Notifications about privacy policy changes should be explicitly required to say specifically what the changes are
Regarding Section 5, subsection (c), paragraph (2)(B), “If a controller makes a material change to its privacy notice…” the law should state explicitly that just telling the consumer, “Hey, we changed our privacy policy, go read the new one at this URL,” is not sufficient. Instead, controllers should be explicitly required by this law to tell the user specifically what has changed when they notify consumers that the policy is changing.
Relying on IP address for determining location is unacceptable
There are several problems with section 5, subsection (e), paragraph (ii), specifically with, “provided further, that for purposes of this subsection, the use of an internet protocol address to estimate the consumer’s location shall be considered sufficient to reasonably determine residency.”
First, even when a consumer isn’t doing anything to obfuscate their IP address, IP addresses do not accurately reflect people’s locations.
Ignoring that, however, consumers who use VPNs to protect their privacy and security should not be blocked from exercising their rights under this law. A controller absolutely should not be allowed to tell a user, “Sorry, you can’t exercise your rights because I can’t tell from your VPN IP address whether you live in Massachusetts.”
And finally, I should be able to exercise my rights under this law even when I’m traveling. If my primary residence is in Massachusetts, then I should not have to wait until I am back within the borders of Massachusetts to be able to submit a request which is my right under this law.
The proposed law needs to be changed to indicate that while an IP address geolocated to Massachusetts may be used by a controller to positively establish Massachusetts residency for the purpose of confirming that this law applies to the consumer, a controller should not be allowed to use the fact that the consumer’s IP address could not be geolocated to Massachusetts as grounds for preventing them from exercising their rights. In that case, the controller must either (a) take the user at their word that they are a Massachusetts resident unless they have legitimate reason to believe otherwise, and/or (b) provide the consumers with reasonable alternative means of proving Massachusetts residency.

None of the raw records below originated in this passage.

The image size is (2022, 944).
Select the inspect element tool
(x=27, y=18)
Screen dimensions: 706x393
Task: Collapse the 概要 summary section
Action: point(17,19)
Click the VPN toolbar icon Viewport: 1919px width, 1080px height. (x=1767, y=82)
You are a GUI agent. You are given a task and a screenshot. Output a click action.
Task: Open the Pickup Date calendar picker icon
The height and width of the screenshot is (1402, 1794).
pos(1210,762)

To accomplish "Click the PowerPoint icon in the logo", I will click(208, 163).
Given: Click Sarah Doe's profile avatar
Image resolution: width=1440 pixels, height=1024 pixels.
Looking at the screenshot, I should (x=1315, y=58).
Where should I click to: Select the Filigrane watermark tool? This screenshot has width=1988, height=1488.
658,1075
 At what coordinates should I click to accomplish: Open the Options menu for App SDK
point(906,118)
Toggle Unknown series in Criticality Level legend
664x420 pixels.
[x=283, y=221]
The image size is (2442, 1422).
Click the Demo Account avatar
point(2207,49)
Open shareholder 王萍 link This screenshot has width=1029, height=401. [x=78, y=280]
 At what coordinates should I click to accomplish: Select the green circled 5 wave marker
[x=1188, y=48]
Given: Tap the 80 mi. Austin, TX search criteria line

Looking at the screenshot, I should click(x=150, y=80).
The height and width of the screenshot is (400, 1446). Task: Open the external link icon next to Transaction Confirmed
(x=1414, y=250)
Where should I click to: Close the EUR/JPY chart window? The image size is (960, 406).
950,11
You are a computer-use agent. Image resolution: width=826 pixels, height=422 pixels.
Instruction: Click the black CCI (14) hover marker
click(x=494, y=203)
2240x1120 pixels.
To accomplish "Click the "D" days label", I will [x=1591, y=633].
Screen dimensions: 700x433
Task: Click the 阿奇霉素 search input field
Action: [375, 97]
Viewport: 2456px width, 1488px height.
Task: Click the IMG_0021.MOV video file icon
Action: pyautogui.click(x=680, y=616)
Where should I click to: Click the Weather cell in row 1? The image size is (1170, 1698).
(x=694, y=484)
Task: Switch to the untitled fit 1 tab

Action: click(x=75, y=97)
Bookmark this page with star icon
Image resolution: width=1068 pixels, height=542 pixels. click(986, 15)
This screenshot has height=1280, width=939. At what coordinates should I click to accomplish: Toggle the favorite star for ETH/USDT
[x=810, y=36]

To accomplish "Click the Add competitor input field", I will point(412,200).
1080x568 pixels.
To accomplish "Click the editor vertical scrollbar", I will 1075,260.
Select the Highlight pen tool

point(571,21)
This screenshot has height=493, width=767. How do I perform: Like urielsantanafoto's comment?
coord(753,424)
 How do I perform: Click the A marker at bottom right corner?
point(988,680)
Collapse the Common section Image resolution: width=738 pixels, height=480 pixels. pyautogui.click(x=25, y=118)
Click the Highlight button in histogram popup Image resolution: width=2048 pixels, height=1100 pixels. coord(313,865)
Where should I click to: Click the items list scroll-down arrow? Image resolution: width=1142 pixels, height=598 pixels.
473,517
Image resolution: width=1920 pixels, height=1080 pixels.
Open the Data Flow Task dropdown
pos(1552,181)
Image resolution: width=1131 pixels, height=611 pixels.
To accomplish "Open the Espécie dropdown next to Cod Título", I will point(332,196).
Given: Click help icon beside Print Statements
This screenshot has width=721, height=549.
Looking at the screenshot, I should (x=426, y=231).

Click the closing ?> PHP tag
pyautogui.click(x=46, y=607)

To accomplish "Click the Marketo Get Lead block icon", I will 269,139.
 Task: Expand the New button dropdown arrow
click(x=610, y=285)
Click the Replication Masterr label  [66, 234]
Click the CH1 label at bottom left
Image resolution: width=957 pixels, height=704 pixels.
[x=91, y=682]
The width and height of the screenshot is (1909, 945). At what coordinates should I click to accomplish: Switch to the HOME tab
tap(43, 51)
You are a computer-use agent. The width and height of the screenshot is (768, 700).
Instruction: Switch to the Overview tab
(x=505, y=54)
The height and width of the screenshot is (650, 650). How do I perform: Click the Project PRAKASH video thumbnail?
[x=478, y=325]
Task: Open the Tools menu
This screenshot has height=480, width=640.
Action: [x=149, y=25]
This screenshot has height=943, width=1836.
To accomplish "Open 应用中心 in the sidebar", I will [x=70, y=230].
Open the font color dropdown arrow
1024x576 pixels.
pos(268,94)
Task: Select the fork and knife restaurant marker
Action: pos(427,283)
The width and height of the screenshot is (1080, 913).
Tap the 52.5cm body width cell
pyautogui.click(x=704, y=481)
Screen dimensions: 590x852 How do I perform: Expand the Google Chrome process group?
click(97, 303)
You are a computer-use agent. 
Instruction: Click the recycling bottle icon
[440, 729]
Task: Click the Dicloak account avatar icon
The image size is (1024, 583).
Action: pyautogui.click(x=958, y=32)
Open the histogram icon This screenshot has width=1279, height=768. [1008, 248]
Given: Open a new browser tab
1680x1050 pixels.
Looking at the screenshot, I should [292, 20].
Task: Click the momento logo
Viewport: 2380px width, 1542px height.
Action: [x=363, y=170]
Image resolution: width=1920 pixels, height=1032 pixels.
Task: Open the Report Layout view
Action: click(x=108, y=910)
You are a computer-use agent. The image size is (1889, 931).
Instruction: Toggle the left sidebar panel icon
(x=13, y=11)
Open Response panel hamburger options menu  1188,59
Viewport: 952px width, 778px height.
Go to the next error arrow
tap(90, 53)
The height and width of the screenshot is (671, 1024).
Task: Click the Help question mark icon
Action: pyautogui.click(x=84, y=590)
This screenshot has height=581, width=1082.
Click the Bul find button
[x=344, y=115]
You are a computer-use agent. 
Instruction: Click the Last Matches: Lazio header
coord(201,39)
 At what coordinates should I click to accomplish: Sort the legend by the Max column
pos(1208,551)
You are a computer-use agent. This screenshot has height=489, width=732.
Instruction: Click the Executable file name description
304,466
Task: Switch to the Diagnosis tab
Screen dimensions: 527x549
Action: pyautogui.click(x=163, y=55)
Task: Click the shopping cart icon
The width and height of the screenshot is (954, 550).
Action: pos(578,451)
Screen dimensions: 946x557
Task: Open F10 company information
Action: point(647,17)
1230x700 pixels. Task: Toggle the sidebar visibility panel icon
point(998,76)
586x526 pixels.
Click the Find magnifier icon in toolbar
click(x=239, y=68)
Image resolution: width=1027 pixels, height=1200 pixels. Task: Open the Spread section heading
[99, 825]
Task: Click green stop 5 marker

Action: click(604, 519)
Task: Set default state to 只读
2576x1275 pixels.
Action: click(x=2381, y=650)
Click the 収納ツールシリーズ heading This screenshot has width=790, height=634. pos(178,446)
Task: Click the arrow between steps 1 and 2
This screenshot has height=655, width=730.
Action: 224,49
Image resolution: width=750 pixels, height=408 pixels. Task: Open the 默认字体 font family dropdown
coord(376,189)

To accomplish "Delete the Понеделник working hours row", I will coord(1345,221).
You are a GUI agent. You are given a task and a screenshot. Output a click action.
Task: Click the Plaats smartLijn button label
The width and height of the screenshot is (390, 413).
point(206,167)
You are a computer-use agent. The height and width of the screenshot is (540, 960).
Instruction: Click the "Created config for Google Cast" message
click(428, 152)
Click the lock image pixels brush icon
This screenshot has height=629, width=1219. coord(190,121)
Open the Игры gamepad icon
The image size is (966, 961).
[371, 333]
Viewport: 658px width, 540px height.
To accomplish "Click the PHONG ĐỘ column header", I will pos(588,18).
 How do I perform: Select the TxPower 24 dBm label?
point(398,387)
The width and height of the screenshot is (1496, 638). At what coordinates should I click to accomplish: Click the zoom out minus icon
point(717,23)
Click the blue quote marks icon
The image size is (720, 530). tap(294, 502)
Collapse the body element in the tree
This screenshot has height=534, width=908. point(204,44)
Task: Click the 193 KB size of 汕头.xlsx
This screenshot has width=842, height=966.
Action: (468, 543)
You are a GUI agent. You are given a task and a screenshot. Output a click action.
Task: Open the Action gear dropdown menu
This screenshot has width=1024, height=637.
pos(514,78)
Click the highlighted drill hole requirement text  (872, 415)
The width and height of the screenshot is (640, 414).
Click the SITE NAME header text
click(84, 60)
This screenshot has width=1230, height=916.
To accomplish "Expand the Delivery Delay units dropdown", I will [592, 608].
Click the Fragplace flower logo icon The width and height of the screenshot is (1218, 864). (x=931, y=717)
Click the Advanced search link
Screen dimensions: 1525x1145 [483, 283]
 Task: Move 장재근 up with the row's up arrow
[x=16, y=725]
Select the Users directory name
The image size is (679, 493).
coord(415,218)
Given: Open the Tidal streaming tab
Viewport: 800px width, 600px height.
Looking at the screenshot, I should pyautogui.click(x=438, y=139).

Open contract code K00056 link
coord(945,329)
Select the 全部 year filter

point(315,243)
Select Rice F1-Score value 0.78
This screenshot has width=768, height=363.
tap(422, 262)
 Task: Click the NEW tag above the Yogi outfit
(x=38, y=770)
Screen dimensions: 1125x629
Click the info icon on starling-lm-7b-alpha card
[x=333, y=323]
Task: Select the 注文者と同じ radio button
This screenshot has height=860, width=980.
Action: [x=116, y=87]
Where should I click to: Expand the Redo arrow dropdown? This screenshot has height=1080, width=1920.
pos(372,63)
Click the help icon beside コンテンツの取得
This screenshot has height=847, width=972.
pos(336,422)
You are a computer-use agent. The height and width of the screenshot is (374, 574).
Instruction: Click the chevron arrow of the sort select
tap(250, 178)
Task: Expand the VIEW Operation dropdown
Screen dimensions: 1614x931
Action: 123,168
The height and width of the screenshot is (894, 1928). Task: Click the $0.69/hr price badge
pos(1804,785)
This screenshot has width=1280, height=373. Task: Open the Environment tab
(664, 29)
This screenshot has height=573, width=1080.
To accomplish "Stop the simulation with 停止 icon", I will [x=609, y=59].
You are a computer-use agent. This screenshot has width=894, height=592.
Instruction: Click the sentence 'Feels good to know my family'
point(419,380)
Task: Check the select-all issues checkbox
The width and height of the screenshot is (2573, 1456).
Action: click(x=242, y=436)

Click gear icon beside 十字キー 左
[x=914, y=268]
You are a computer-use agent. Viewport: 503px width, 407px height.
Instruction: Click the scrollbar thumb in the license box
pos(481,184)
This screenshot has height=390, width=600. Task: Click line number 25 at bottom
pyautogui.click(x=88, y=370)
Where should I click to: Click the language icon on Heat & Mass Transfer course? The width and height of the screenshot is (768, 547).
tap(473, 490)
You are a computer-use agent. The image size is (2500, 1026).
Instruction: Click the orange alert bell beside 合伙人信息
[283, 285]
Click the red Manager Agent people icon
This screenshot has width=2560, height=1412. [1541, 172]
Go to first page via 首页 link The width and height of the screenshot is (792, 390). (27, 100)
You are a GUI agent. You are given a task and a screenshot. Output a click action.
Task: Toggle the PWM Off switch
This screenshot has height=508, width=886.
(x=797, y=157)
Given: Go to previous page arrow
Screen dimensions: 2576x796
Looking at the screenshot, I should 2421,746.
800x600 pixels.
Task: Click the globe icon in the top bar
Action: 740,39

Data protection assessments must be repeated periodically
Section 7 says nothing about how often data protection assessments (DPAs) must be redone. Controllers should be required to redo each DPA at least annually, or whenever there are material changes, to the processing assessed in the DPA, whichever is sooner. A single DPA done at some indeterminate point in the past should not give controllers carte blanche to do whatever processing they need forever. Companies that collect and process personal information rarely go a whole year without making significant changes to their collection and processing.
Furthermore, this section should say that failure to maintain timely DPAs may be taken into account in enforcement actions by the AG.